You could choose to run the board serially – OR via something like an ESP-01 and that is almost definitely what I will be doing.
I’ll have the EXP capture button outputs and send MQTT commands back to base – and accept MQTT commands and send them to the display.
When you first power up the unit, it comes up with a nice display and responds to button presses… so that gives you a feel for how things will work – that’s before you do any programming – just power the board up.
All you have to do is use the PC software to drop in some screens, some buttons and some dials and off you go.
So that’s the theory – what is the board like in practice. I have to say that my first experience suggests that the translations have some way to go. The simplest thing you can do is have a button send something out of the serial port when you press it.
That is a 5 seconds job to implement – but it took me nearly an hour to realise because my friend who has already done this showed the use of an on-press function called PRINT which on his board works on it’s own. With the new software you build up commands and add a special command at the end to send everything out of the buffer. Until I found that command, mysteriously named “com_star” which I’m going to assume means “comms_start” – I was lost.
So commands tend to end with a binary zero for reasons I’ve not yet figured out… and at the end of any command, incoming or outgoing, you have 0xff 0xff 0xff (i.e. 3 bytes each one binary 255). That in itself makes testing interesting as a simple ASCII terminal might have difficulty with the terminating characters. Not sure what’s wrong with a simple carriage return myself – but I’m sure they have their reasons.

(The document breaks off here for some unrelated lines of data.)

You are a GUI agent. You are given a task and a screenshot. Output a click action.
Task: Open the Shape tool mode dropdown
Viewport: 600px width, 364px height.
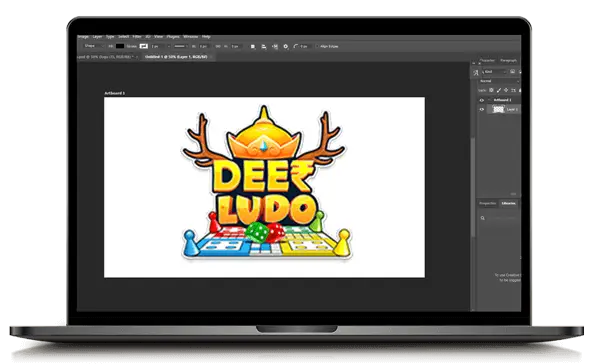click(93, 46)
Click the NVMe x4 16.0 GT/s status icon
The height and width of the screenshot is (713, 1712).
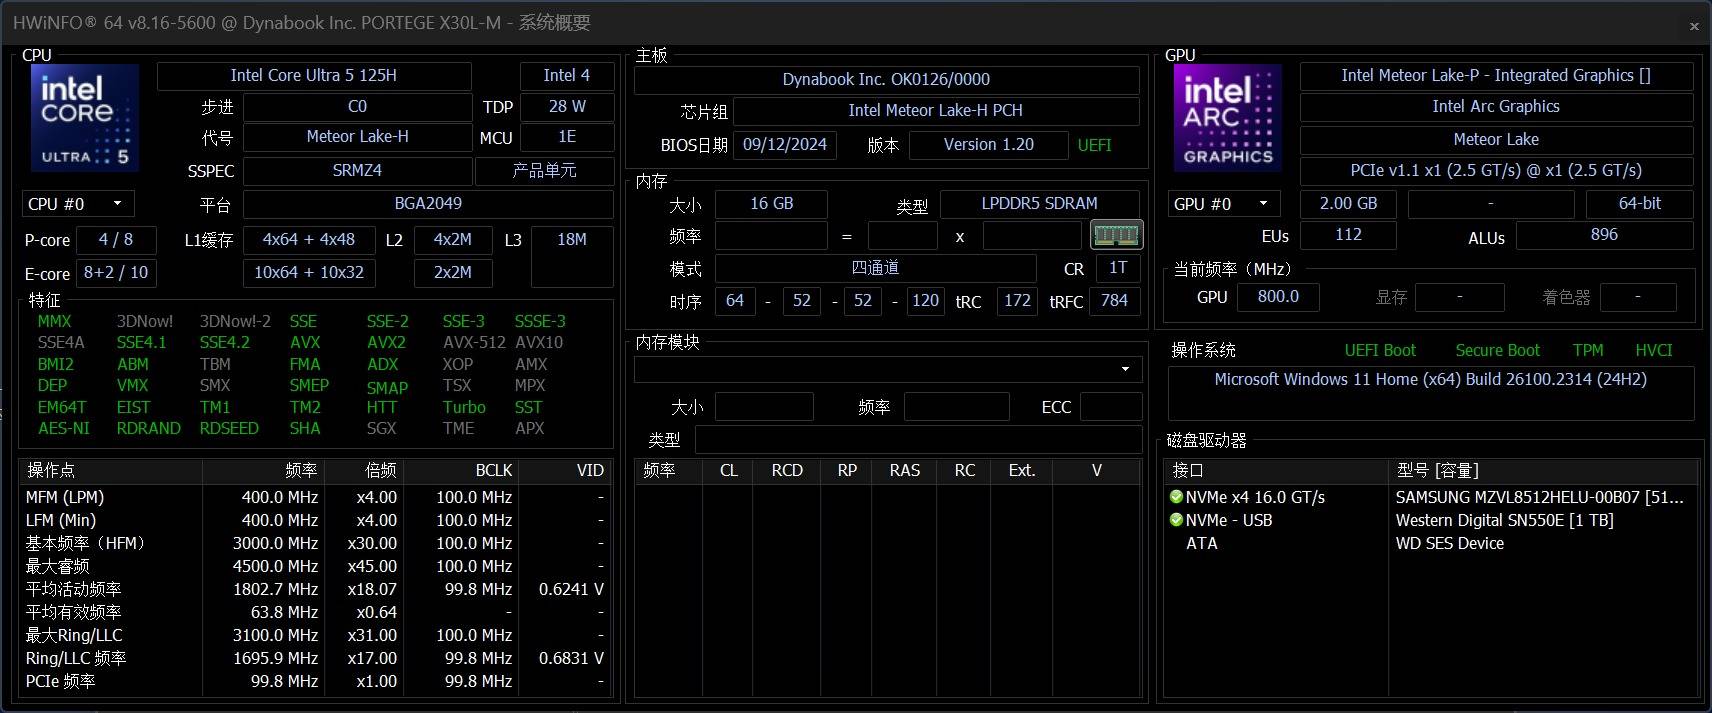click(1176, 497)
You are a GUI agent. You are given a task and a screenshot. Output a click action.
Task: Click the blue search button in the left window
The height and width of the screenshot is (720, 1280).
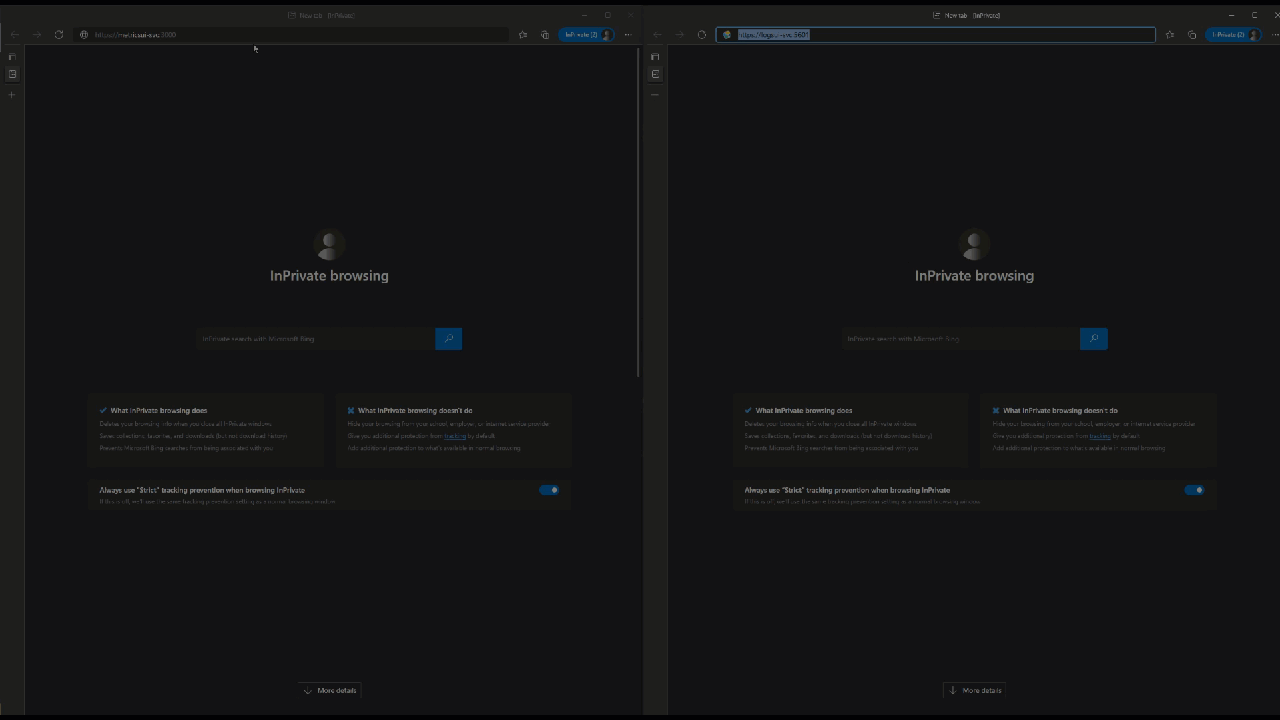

Now that I KNOW – it’s easy. Kind of – the manual needs a lot of work – but I guess it is early days yet – as long as they keep improving things, this little display could well be a winner.
The thing that stuns me the most – looking around the web – is people using this with an Arduino – with an ESP8266 stuck on the end for WIFI! Seems like major overkill to me not to mention the cost. An ESP-01 talking to one of these devices, with 512k programming space on the ESP, it seems to me one could accomplish one hell of a lot!
Right now I have the Nextion sending out instructions when a button is pressed, via it’s serial – at 115,200 baud. The text is encoded to be the same as my home control. My home control boards are of course ESP8266 and I’ve used a resistive divider on the serial input… All good fun.
UPDATE: See comments in here – lots of issues with the software right now – this is not going to be as easy a ride as I thought…. comparison operations that just don’t work – we’ve been writing to the designers all day and I hope that our issues will be sorted. Right now you may want to consider this a work in progress – SO many possibilities but not without pain it would seem. More as we get responses to our questions.